Dass heute eine Reihe von solchen „freiwilligen“ europäischen Frauen in kurdischen Lagern als IS-Frauen sitzen, die gerade von der Türkei angegriffen werden, kommt den Kuratoren solcher unzeitgemäßen Ausstelllungen wohl nicht in den Sinn – Hauptsache es kann von einem dreihundert Jahre alten europäischen Migrantionsschicksal berichtet werden – aber als bizarre Rechtfertigung wofür eigentlich? Für kollektive Verblödung? Die Erklärung ist noch bizarrer als der Zeitpunkt: Damals hätte ungeachtet aller Feind-Propaganda ein „wechselseitiger Austausch und eine gegenseitige Durchdringung der Kulturen“ stattgefunden. Warum? Weil sich August der Starke gerne einen Turban aufgesetzt hat? Deshalb sollen heute also die Unglücklichen der Welt und des Orients 2019 alle zu uns kommen?

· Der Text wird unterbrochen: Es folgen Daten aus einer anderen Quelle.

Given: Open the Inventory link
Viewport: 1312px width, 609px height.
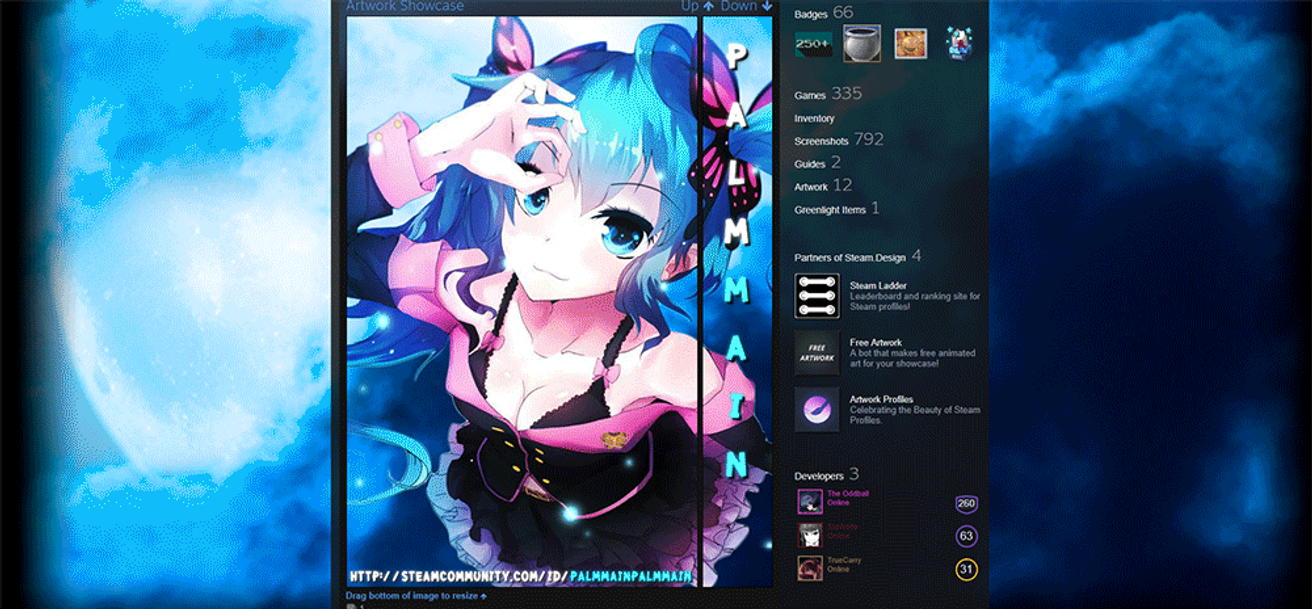Looking at the screenshot, I should (814, 119).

Am Endziel der Balkanroute ein Volk traumtänzerischer Idioten? Nein, denn dieses Mal und nach den Erfahrungen von 2015 kann niemand sagen, er wäre überrascht worden. Es wird also – noch präziser als 2015 – eine politische und eine gesellschaftliche Verantwortung und also eine Reihe von Verantwortlichen geben.
Und noch eine Meldung: Der Focus berichtet aktuell davon, dass Migranten auf Güterzügen der Polizei Sorgen machen würden – aber nein, nicht etwa, weil diese so illegal einreisen würden in die Sozialsysteme. Sorgen macht man sich, dass diese Eisenbahnsurfer sich etwa verletzen könnten. Wäre es nicht zu dämlich, gäbe es sicher bald auch Eisenbahnnotrettungen – sponsort bei evangelische Kirche. Noch ein Haken: Jede dieser Kontrollen würde automatisch zu Zugverspätungen führen, die zu vermeiden seien, also kontrolliert man so wenig wie möglich. Das Irrenhaus vom Vogel Strauß.
Und zur Wahrheit gehört auch, dass Wirtschaftsminister Peter Altmaier die Rentner auf niedrigere Leistungen in der Zukunft einstimmt: Die Renten stiegen seit sechs Jahren oberhalb der Inflationsrate. Das sei ein großes Geschenk. „Zur Ehrlichkeit gehört, dass wir nicht versprechen können, dass das auf ewig so weitergeht“, sagte der Minister. „Auch in der Rentenkommission setzt sich langsam die Einsicht durch, dass die Bäume nicht in den Himmel wachsen. Wer heute ein stabiles Rentenniveau für die Zukunft verspricht, muss auch sagen, wie er das bezahlen will.“
Die Sozialsysteme sind eben nicht belastbar; was an der einen Stelle zusätzlich ausgegeben wird muss angesichts der ohnehin grotesk hohen Steuern und Abgaben woanders eingespart werden.